▸ **How to complete this task**
All entries below are to be reproduced exactly.

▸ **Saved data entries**

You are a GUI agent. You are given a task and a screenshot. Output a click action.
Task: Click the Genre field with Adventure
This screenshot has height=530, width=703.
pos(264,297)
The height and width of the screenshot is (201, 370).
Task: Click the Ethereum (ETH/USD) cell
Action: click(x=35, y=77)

▸ **Exercise response**
You are a GUI agent. You are given a task and a screenshot. Output a click action.
Task: Click the Genre field with Adventure
This screenshot has height=530, width=703.
pos(264,297)
The height and width of the screenshot is (201, 370).
Task: Click the Ethereum (ETH/USD) cell
Action: click(x=35, y=77)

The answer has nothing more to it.